> [TASKS AND EXERCISES]
1. In the diamond CCMC tutorial, which software package runs the preliminary Hartree-Fock calculation and generates the integrals?
2. Quote the diamond CCMC tutorial word for word, starting at "To correctly address" and continuing up to and including "an upcoming paper.".

> [DOCUMENT PASSAGE]
*-*-*

In this tutorial we will run periodic boundary conditions CCMC calculation on a diamond
crystal in STO-3G basis with 2x1x1 sampling of the Brillouin zone. Familiarity with
:ref:`CCMC <ccmc_tutorial>` and :ref:`FCIQMC <fciqmc_tutorial>` tutorials is assumed.
The input and output files can be found under the documentation/manual/tutorials/calcs/ccmc_solids subdirectory of the source distribution.
First of all, we need the one- and two- electron integrals from an external source. We will use PySCF software package [Sun18]_ to perform preliminary Hartree-Fock calculation and generate the integrals. PySCFDump script can be used to save the integrals in the FCIDUMP format readable by HANDE [1] .
To correctly address exchange divergence, additional exchange integrals are needed. Those are written in a FCIDUMP_X file by PySCFDump. Theoretical details of this procedure will be elaborated on as part of an upcoming paper.
Cell object can be conveniently prepared using build_cell function of the pyscfdump.helpers
module and ASE library. Set of basis functions, kinetic energy cutoff and pseudopotential
used are specified.
The run_khf function of the pyscfdump.scf module is used to run the HF calculation.
Number of k-points in each dimension is specified. By default, the Monkhorst-Pack grid is used. If
gamma is set to true, the grid will be shifted to include the Gamma point. Exchange divergence
treatment scheme should also be chosen. The function returns the converged HF calculation object
and a list of scaled k-points (i.e. (0.5,0.5,0.5) is at the very corner of the Brillouin zone).
Finally, fcidump function of the pyscfdump.pbcfcidump module is used to dump the integrals
to a file. Name of the resulting file, SCF calculation object, number of k points, list of
scaled k points and boolean variable MP (true if the grid is Monkhorst-Pack - i.e. not shifted to
include the gamma point for even grids) must be provided.
.. literalinclude:: calcs/ccmc_solids/diamond_HF.py
:language: python
Now we are ready to run the CCMC calculation. System definition is read in from the FCIDUMP files. There are two points to notice
- path to files with additional exchange integrals is specified as
ex_int_file- to properly exploit translational symmetry in the crystal lattice, the orbitals and hence the integrals must be complex. The complex mode of HANDE is enabled by setting
complex = true. Consequently, numbers of particles on excitors also have both real and imaginary part, as well as projected energy.
In a non-initiator calculation, we try setting the time step tau as big as possible before too many blooms happen.
A shoulder plot should be used to determine target_population.
The heat_bath excitation generator [Holmes16]_ (adapted to HANDE as described in [Neufeld19]_)

*-*-*

> [SOURCE EXCERPT]
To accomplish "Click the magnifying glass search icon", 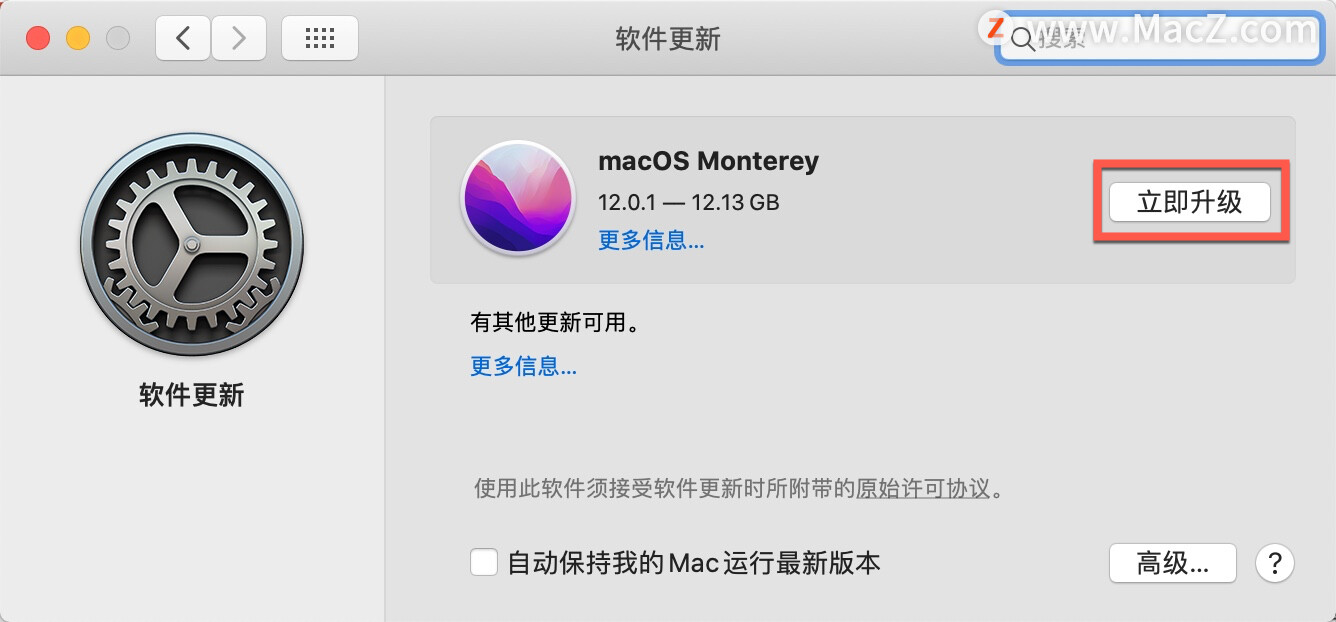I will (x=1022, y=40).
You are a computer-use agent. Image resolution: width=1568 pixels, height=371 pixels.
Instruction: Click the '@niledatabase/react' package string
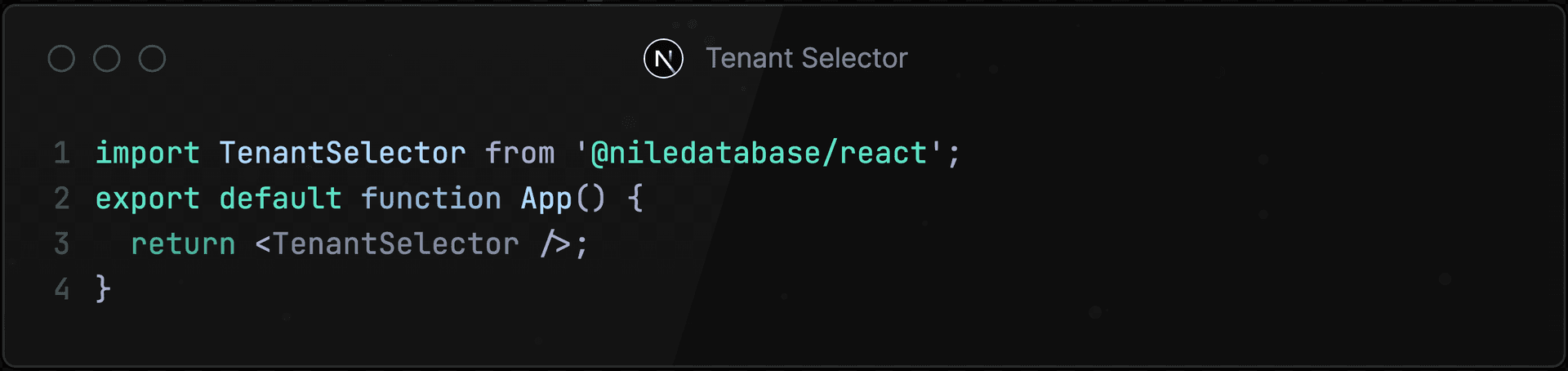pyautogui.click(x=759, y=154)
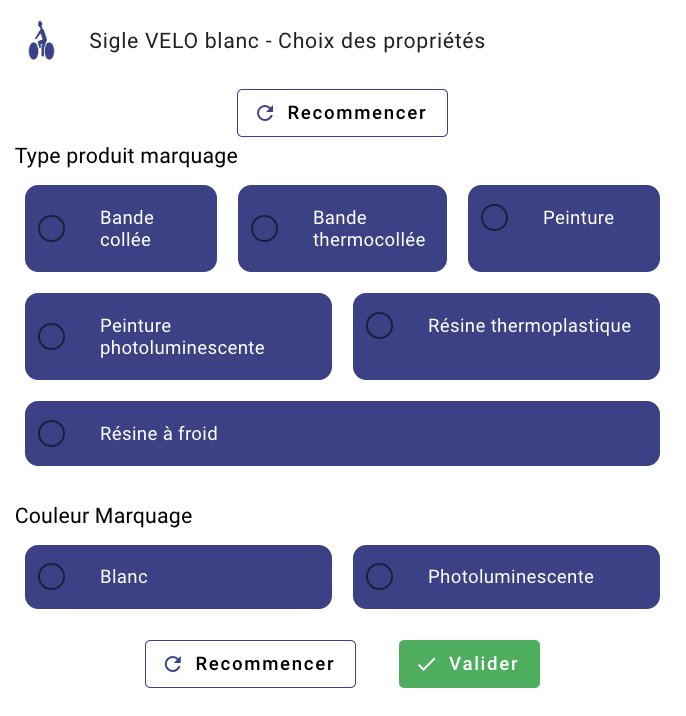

*-*-*

> [ANSWERS TO THE EXERCISE]
1. PySCF

2.
To correctly address exchange divergence, additional exchange integrals are needed. Those are written in a FCIDUMP_X file by PySCFDump. Theoretical details of this procedure will be elaborated on as part of an upcoming paper.